Alaska currently pumps just under half a million barrels per day

, which is less than a quarter of the state's peak production in the early 1980s.

Almost all of Alska's crude - a territory larger than Spain, France, Germany, and Italy combined - is sourced from a strip in the north that borders the Arctic Ocean.

Willow is there, in a region where survival hunting and fishing is still practiced by its inhabitants, and where endangered species such as polar bears and bowhead whales live.

CO2 emissions

According to ConocoPhillips,

Willow will produce a total of about 600 million barrels of crude

.

But that will be accompanied by 239 million tons of CO2, the main gas that causes warming of the atmosphere and acidification of the sea.

That means as many as 1.7 million cars on the roads during that same period of time.

Paradox of paradoxes: Global warming is causing the 'permafrost' to disappear, as anyone traveling through Alaska can see, where roads suffer sudden and unforeseen speed bumps and mountain slopes crumble as the frozen ground it melts.

The melting of the 'permafrost' also releases methane, which is the gas that warms the atmosphere the most.
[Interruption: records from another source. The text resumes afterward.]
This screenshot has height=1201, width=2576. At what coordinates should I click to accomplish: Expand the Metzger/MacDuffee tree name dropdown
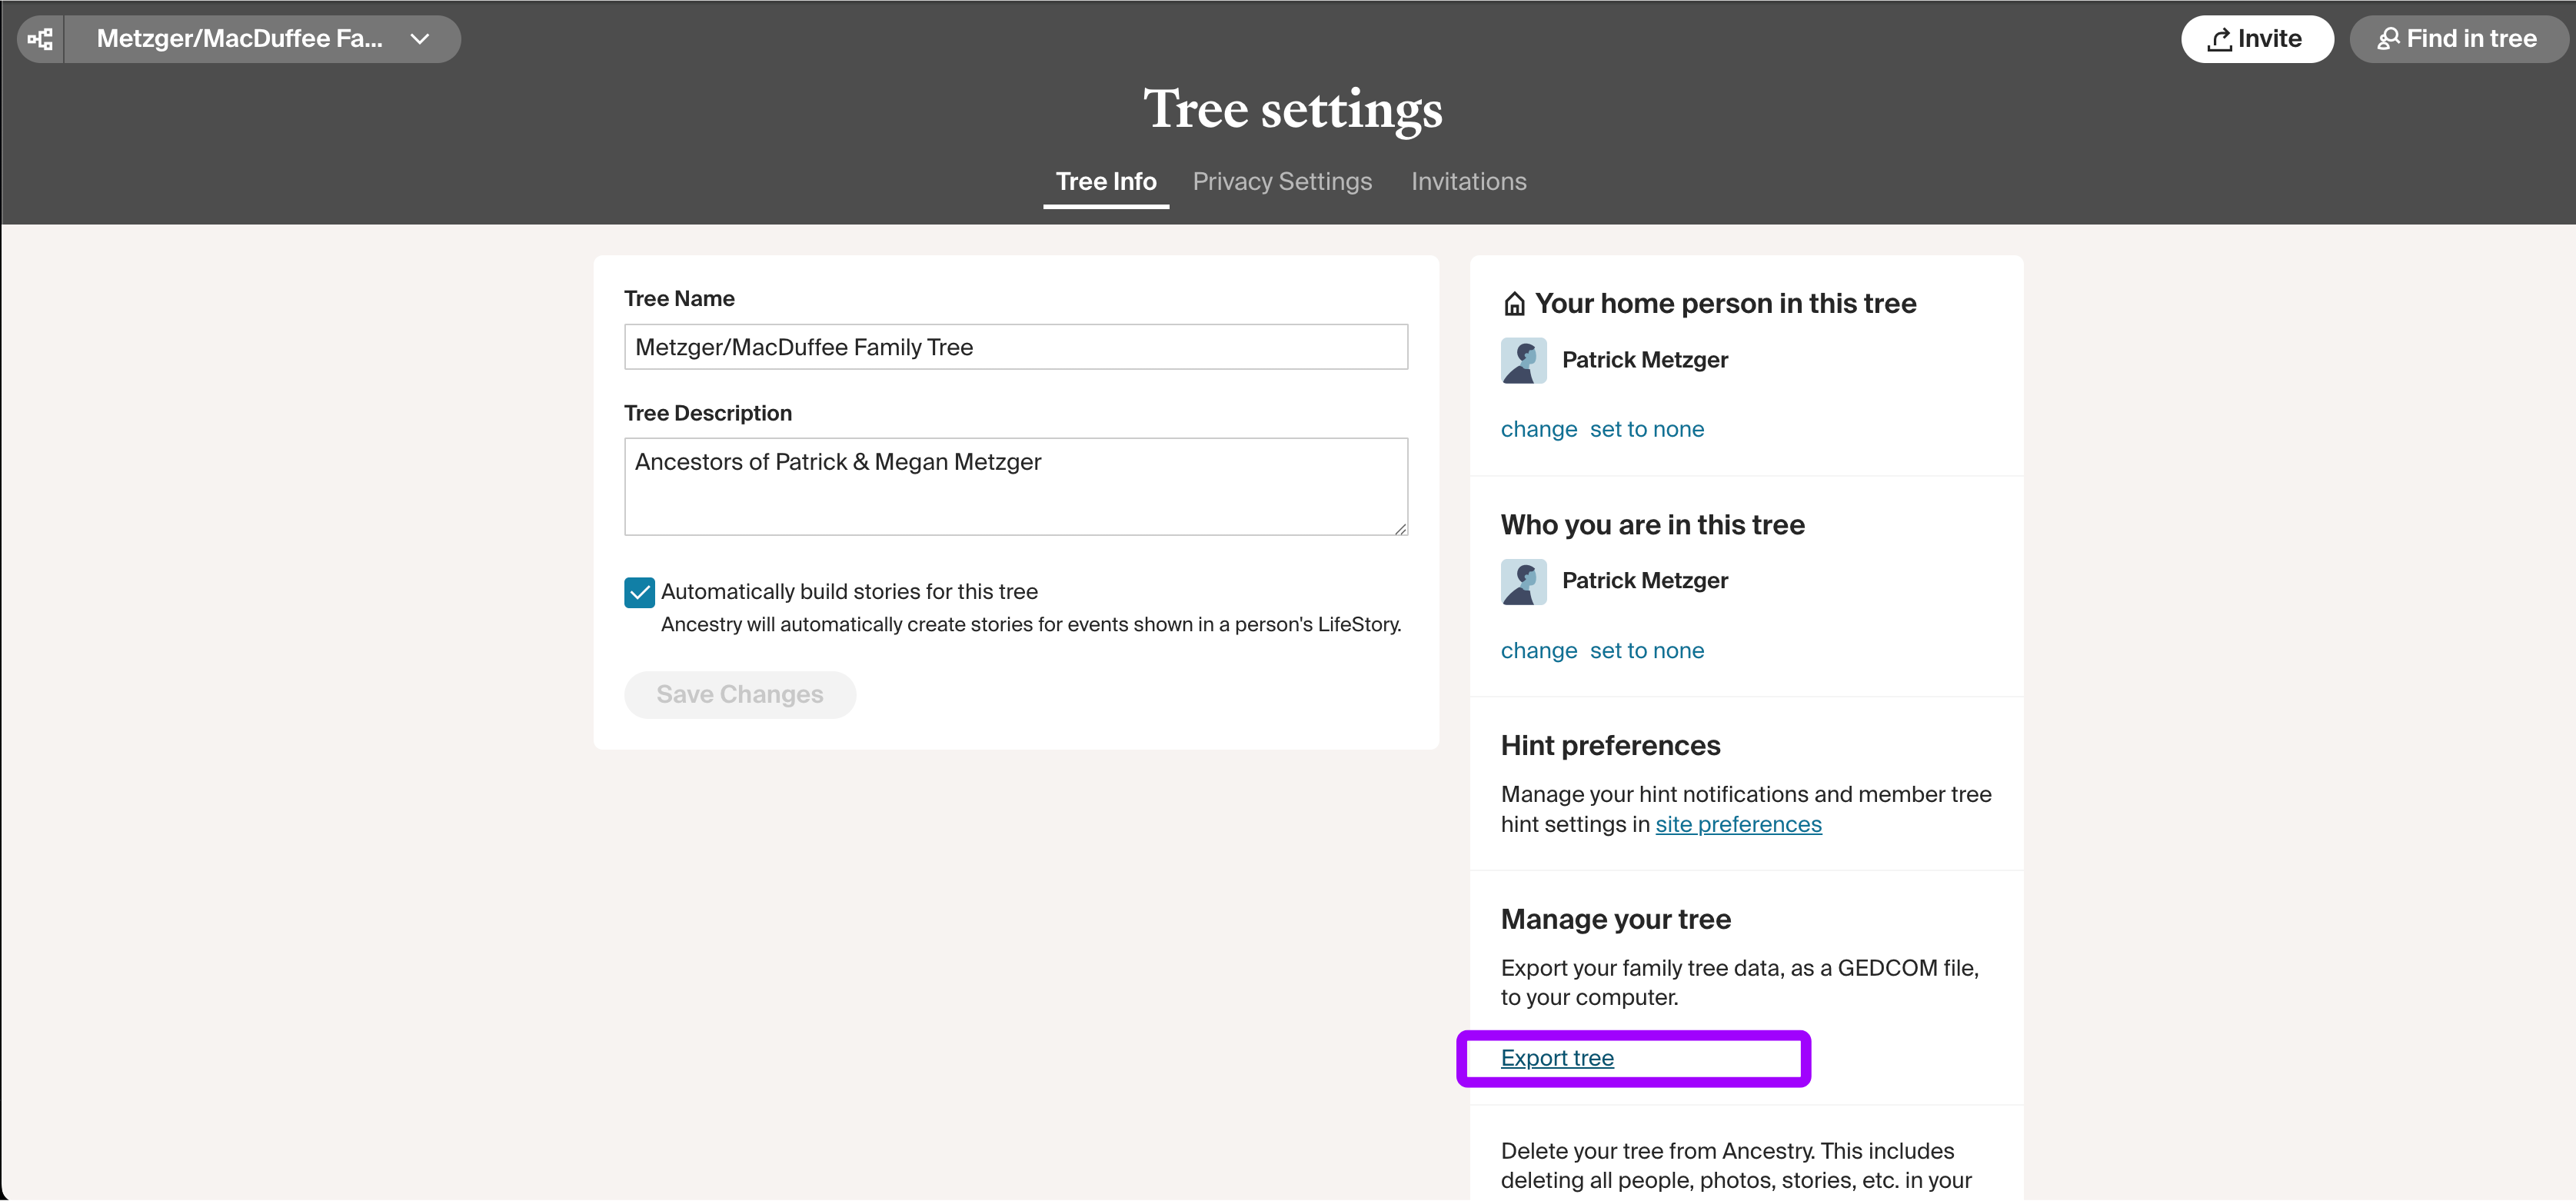419,39
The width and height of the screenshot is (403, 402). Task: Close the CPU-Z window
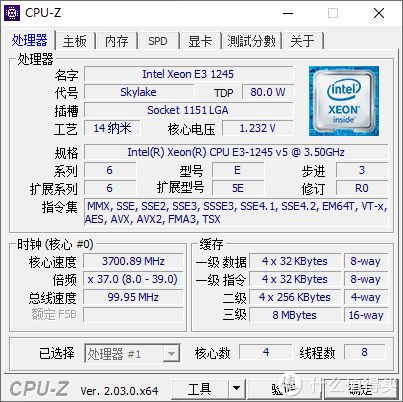click(379, 13)
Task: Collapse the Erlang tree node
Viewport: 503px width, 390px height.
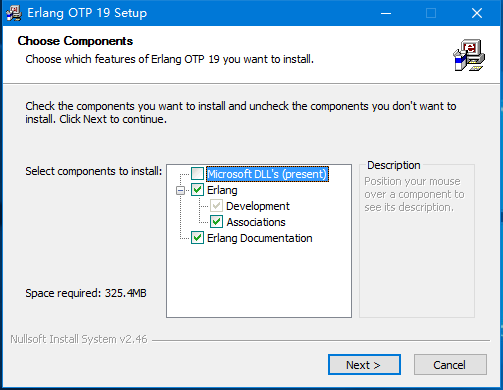Action: click(180, 190)
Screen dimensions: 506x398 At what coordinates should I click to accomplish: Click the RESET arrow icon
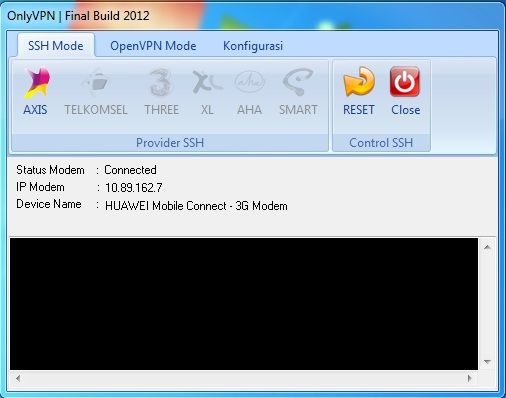(359, 82)
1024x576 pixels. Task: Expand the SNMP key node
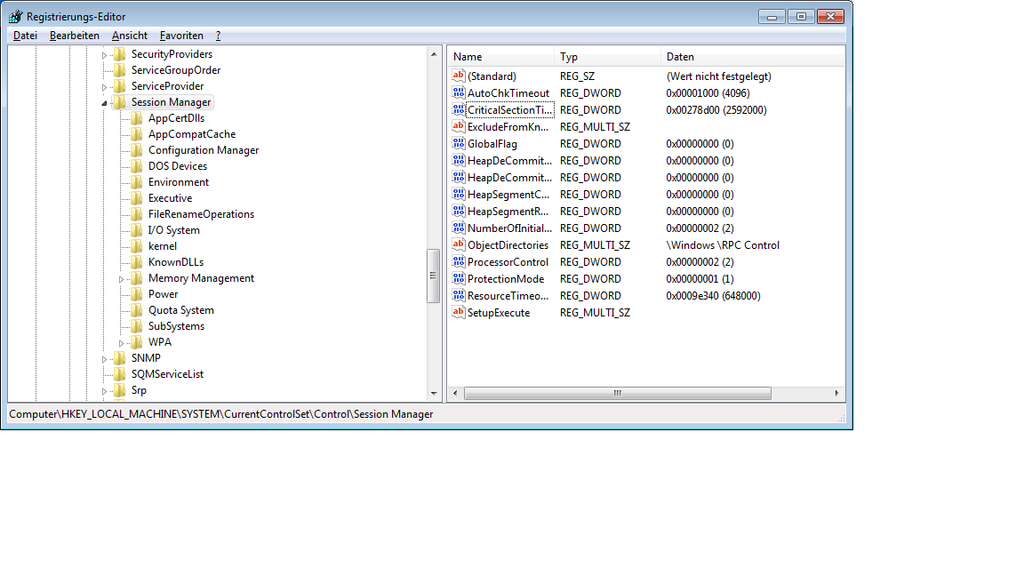tap(104, 358)
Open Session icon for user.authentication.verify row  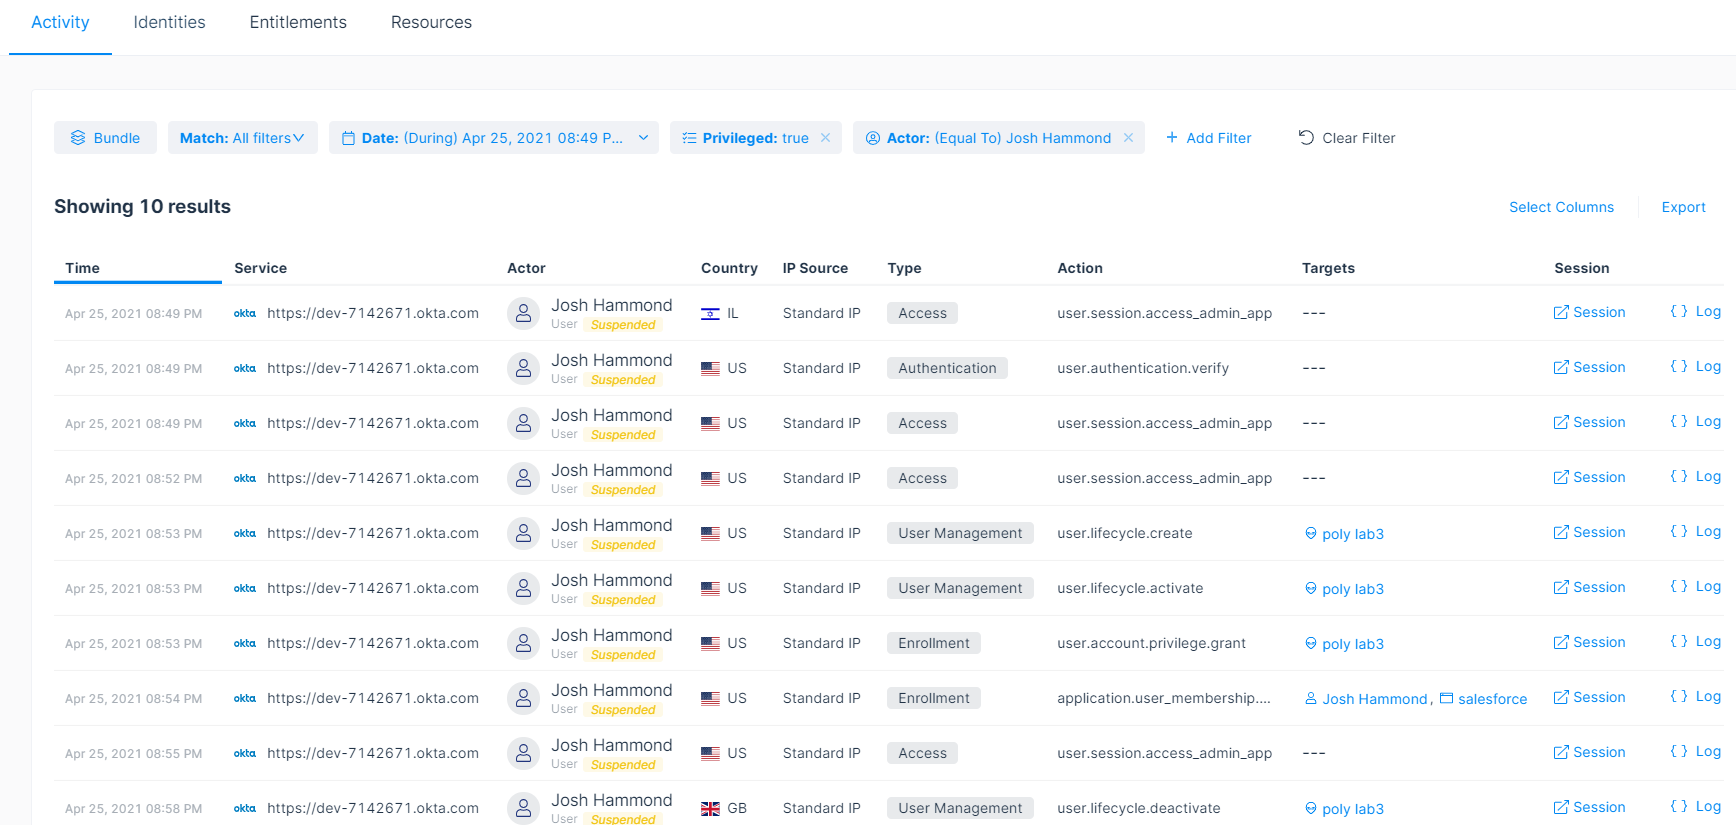pos(1560,368)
Map of Alaska showing the area where the Willow project will drill for crude oilAP

The other weather news that came out of Washington yesterday was that the World Bank is considering refinancing oil and gas exploration projects in developing countries.

In 2017, this multilateral institution, which is the world's largest agency in the fight against poverty, had promised to stop financing these types of operations

in 2019.

Now, however, the inability of developing countries to obtain financing that allows them to develop 'clean' energies has forced the institution to rethink that policy, at least in some specific cases.

This is how the World Bank is trying to help develop the enormous natural gas potential of Mozambique, a country where only 30% of the population has access to electricity.